Johnny also hears the news and he flames on so he can search for the Eel. As he leaves his house, Mr. Fantastic appears on a video screen and tells him that this should be “a group project.” But Johnny feels that “every second counts” and flies to Lawson’s lab. (Meanwhile, in prison, the Wizard offers his help but the warden turns him down.) When Johnny arrives, Lawson tells him that he has prepared a “transmito device” which is “absorbing the personal molecular vibrations of the Eel, which registered on some of the slippery goo that came off his costume.” Say what? Somehow, this device, when held in Johnny’s “flamed-off” hand, affects the fireball thrown by Johnny with his “flamed-on” hand so that it will become a “bloodhound of fire” tracking down the Eel by his vibrations. Except it doesn’t work. Well, it works but it doesn’t find the Eel. Instead it finds the Thing who had borrowed “a taunting note, written in the Eel’s own handwriting” that was being kept at police headquarters. But Johnny’s fireball has incinerated the note so all of that…the “transmito,” the goo that Lawson got off the Eel’s costume, the “bloodhound of fire,” and the “taunting note” all turn out to be red herrings. Not a one of them leads us anywhere. Instead, Johnny spots the Eel’s helicopter and closes in. I’m not sure how he knows that the Eel has a helicopter except that the Eel seems to have been around quite a bit before this story.

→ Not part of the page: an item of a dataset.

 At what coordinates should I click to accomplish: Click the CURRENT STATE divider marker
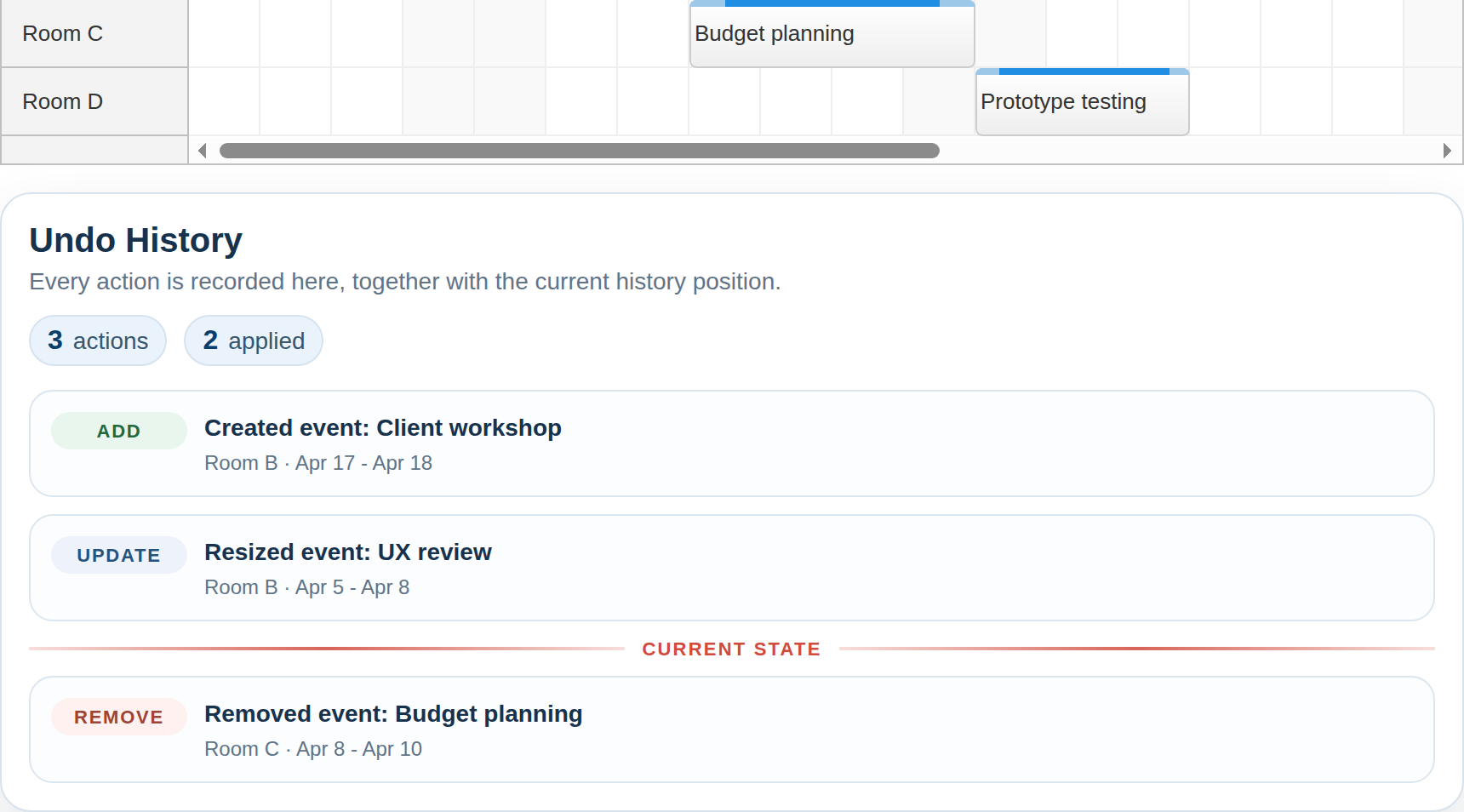tap(731, 649)
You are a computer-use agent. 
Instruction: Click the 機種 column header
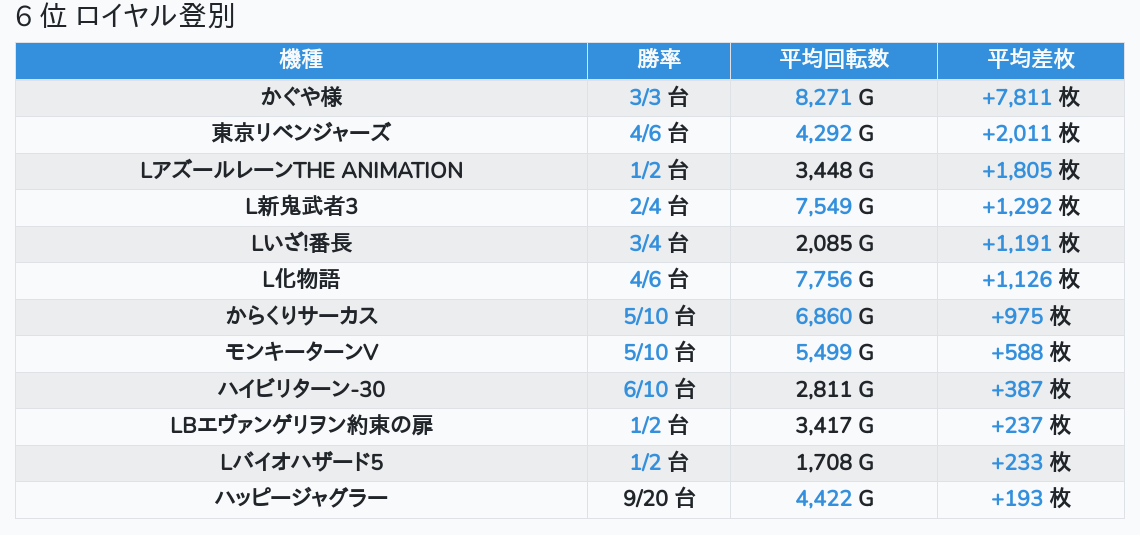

And what was the Eel doing in his helicopter? Dropping the atomic pile off “in an outlying area.” Johnny tries to force him down by creating a “flaming dome” above him but the Eel scoffs at him. He has Professor Lawson’s “Aqua Attractor Gun” (and, as we know, there is something about an Aqua Attractor Gun.) It “draws damp drizzle out of that cloud overhead.” This forces Johnny to avoid the vapor lest his flame go out but he “cripple[s] your whirly bird blades” as he goes by. The Eel lands and Johnny flies down to confront him. But the Eel uses the aqua attractor gun again, this time to cause “the underground water level to geyser up.” Uh, if you say so. Water springs up, putting out Johnny’s flame. Johnny tries to take the Eel out with his bare hands but is jolted by the electricity built into the Eel’s costume. Fortunately, the “electric massage reactivated [Johnny’s] molecular flame” (uh, if you say so) and he flames on again. Johnny then melts the aqua attractor gun right out of the Eel’s hand.

The Eel decides he is beaten. (Gives up easily, doesn’t he?) He tries to get Johnny to team up with him. (“We’ll grab all of Earth’s wealth together.”) If Johnny agrees, he will tell him where he hid the atomic pile. He even disconnects his “electron-activator” as a measure of good faith. But Johnny turns him down and the Eel reveals where he hid the atomic pile anyway. A police car arrives just in time to put the Eel under arrest.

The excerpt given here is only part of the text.